I wandered into the State Library of Western Australia a few days ago, and it set my grey cell into thinking about how libraries and librarians function in today’s world.
This is against the backdrop being told “Hush!” in a loud whisper in libraries as a child, and even today the Reading Room at the British Library may still be a “silent zone”.
Libraries in the Information Age
Libraries have always been about information, be it fact or fiction. The Dewey Decimal Classification is a wonderful way of organising the books containing that information. Today we have search engines, and we can access information in less than one second, which is less time than it takes to pull down a book from a shelf and open it. From that, we might conclude that libraries and librarians have no further place in today’s world. However, I would argue the opposite.
An Historical Perspective
Changes in technology lead to changes in the way that society operates. Examples of the stage coach and 35mm film come to mind: the stage coach companies fought for their lives when the railways arrived, and 35mm film has given way to digital cameras. Yes there are still stage coaches and 35mm film, but these are now specialised markets. But not all changes in technology necessary lead to the abandonment of an earlier technology. Those of us with memories long enough will remember the days when cinemas were all complaining about the arrival of television being their death knell.
For a more balanced view, I would argue when a new technology comes along, society takes advantage of the best of both technologies, and that the older technology can also adapt. The old “flea pit” has evolved into today’s IMAX cinema while we also have video-on-demand via the Internet.
The Library of Today
Libraries have evolved. Even my local library, serving a population of only a few thousand, has computers that visitors can use to access the Internet. I also make book requests via e-mail; this a norm with my local library, even though my child within finds this rather peculiar.
Librarians, as a breed, are still concerned about locating resources for people – it is part of their vocation. I see this every time I walk into a library. They know all the ins and outs of things like inter-library loan – my local library is now used to me asking for titles that are not available even at the State Library.

RECORDED DATA -
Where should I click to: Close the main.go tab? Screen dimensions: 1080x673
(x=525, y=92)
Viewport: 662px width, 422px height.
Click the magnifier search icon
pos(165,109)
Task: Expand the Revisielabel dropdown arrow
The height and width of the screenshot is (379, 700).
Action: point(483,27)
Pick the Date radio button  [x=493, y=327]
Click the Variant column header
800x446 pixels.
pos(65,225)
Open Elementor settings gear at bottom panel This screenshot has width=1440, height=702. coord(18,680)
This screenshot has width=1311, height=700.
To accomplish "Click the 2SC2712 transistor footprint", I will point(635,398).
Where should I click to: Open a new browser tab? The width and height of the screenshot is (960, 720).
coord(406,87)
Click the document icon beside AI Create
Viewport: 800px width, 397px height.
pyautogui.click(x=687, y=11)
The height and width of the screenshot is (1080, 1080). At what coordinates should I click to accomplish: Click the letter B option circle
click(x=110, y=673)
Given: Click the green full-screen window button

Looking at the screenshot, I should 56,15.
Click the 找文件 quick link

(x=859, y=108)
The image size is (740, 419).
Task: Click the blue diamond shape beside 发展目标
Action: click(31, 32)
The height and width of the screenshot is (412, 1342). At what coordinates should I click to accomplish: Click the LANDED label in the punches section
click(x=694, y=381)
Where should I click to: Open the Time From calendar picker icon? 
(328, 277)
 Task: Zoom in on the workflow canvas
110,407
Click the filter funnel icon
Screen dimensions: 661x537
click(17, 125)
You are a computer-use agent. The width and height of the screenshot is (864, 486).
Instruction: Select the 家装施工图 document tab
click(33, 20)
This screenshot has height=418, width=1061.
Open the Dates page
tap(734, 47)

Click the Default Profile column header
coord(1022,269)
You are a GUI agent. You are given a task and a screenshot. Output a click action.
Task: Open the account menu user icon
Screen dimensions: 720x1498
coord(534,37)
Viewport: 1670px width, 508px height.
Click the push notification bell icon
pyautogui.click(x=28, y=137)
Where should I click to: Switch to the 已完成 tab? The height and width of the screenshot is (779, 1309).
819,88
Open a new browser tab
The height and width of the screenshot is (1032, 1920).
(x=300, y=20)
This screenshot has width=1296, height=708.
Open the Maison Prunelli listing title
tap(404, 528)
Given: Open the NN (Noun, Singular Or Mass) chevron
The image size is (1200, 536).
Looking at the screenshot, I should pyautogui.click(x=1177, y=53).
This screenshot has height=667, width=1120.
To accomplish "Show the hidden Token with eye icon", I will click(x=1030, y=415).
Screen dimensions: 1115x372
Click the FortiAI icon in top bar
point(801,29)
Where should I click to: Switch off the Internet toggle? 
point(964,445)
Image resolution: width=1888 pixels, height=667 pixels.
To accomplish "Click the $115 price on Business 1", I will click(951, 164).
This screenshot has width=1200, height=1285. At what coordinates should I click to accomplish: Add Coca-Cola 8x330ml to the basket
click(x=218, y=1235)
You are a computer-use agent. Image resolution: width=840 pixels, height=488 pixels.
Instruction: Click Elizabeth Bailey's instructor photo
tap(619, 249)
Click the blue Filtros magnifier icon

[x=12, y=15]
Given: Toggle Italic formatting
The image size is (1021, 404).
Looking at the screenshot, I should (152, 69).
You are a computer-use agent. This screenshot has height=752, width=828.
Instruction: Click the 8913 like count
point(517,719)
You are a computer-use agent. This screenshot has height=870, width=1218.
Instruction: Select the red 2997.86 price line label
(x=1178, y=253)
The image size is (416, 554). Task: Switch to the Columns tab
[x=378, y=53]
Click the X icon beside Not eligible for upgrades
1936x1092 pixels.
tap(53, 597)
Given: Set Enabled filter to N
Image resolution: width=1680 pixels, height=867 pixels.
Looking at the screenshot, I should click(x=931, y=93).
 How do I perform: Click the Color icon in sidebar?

ASSIGNED TASK 1 -
Update the part of the library essay that opens with the words "The Library of" and closes with "this rather peculiar.", changing "e-mail" to "text message".
ASSIGNED TASK 2 -
Please state what visitors can use the computers at the local library in the library essay to do.

RESPONSE 1 -
The Library of Today
Libraries have evolved. Even my local library, serving a population of only a few thousand, has computers that visitors can use to access the Internet. I also make book requests via text message; this a norm with my local library, even though my child within finds this rather peculiar.

RESPONSE 2 -
Access the Internet.